Well Ahead Blog

Back to Well Ahead Blog

Tips for keeping teachers healthy

Main Line Health October 6, 2017 Wellness Articles

During the school year, you’ll typically read headlines that offer advice on how to keep students healthy during the ebbs and flows of coughs, colds and stomach bug seasons.

But what about teachers?

“There are several unique stressors that teachers face during the school year that can leave them susceptible to illness,” explains Elyse Rosenthal, DO, internal medicine physician at Lankenau Medical Center, part of Main Line Health.

And while the school year certainly isn’t without its fair share of stress, it doesn’t need sickness, too. Below, Dr. Rosenthal offers tips for how to stay healthy in the midst of a stressful year.

First, determine your stressors

Before you can determine how to better handle stress, it’s important to ask yourself: What issues at work, or outside of work, are causing me the most stress?

According to the American Psychological Association, some of the most common work-related stressors include:

  • Low salary
  • Excessive workload
  • Limited opportunities for growth or advancement
  • Work that is not engaging or challenging
  • A lack of social support
  • Not having enough control over career decisions
  • Conflicting demands or unclear performance expectations

While these can be true of almost any workplace, teachers often face additional stressors related to the physical demands of their job, like:

  • Increased susceptibility to illness as a result of constant exposure to germs
  • Limited time to prepare or eat nutritious meals as a result of the workload at home
  • Foot or back pain as a result of prolonged standing
  • Eye strain from staring at papers and computers

Determine how to manage these stressors

After a stressful day, it’s easy to turn to unhealthy habits for comfort and relief.

“When we’ve had a bad day or a stressful day, we turn to the activities we know will provide comfort or quick relief,” explains Dr. Rosenthal. “For some of us, this might mean going to the drive-thru for dinner or indulging in more than one drink or glass of wine, and for others it might mean binge-watching TV for hours. These activities might feel good in the moment, but they aren’t helpful in relieving stress long-term and they can actually add to further stress by deteriorating our health.”

Instead, take a breath and look for healthy opportunities to unwind and de-stress. While this will vary for every person, Dr. Rosenthal offers suggestions like fitting in a quick workout, taking time to see friends, relaxing in a bubble bath, cleaning or organizing your home, reading a book or indulging in a hobby—like painting, scrapbooking, cooking or knitting.

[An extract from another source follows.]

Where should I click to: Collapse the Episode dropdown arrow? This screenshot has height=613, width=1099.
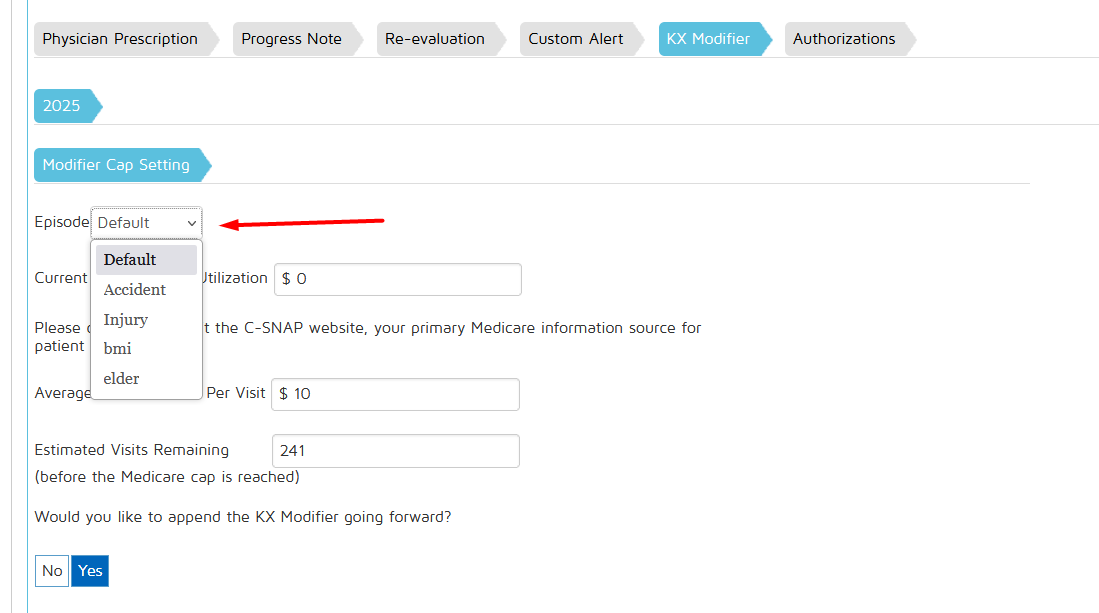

Address your physical health

It’s not uncommon to take a pain reliever and hope that issues like foot or back pain will just go away. But the reality is, many of these issues require more complex treatment. Instead of letting physical health issues persist or worsen--which then add to your stress--address them head on. Dr. Rosenthal offers her tips for teachers to keep their health on track:

  • Limit back and foot pain by walking around the classroom instead of standing in one spot or try teaching from a seated position. Talk to a podiatrist about options for shoe inserts or orthotic shoes.
  • Use artificial tears throughout the work day to help lubricate your eyes. Limit screen exposure during your free time to prevent eye strain.
  • Make sure you’re up to date on your vaccinations including a yearly flu shot, and wash your hands regularly to prevent the spread of infection in your classroom. Visit a primary care doctor at least once a year. Talk to your doctor about whether you are eligible for a pneumonia vaccine.
  • Research meals you can make ahead of time during the weekend to prepare for the upcoming week.
  • Try to take at least 15–20 minutes per day for an uninterrupted lunch—no working allowed.

Don’t forget to take vacation

Carving out time each week for stress relief is great, but don’t overlook the importance of taking vacation, too. Sometimes, taking a full day off to recuperate mentally and physically can be just what the doctor ordered.

“A mental health day is just as important as taking a sick day for your physical health,” says Dr. Rosenthal.

That means not just spending your vacation away from the classroom, but truly unplugging from work. Refrain from checking email or thinking about tasks that need done. Allow yourself to partake in activities you enjoy.

And remember: even if you’re spending a vacation at home—a staycation—don’t just sit around the house. Instead, explore the area where you live, visit with old friends, or take day or overnight trips with your family. It is important not to use vacation days to "catch up on life," such as getting your car oil changed or taking your pet to vet.

Use this time to truly unwind and enjoy life! Sometimes, stepping away from your stress will remind you why you became a teacher in first place.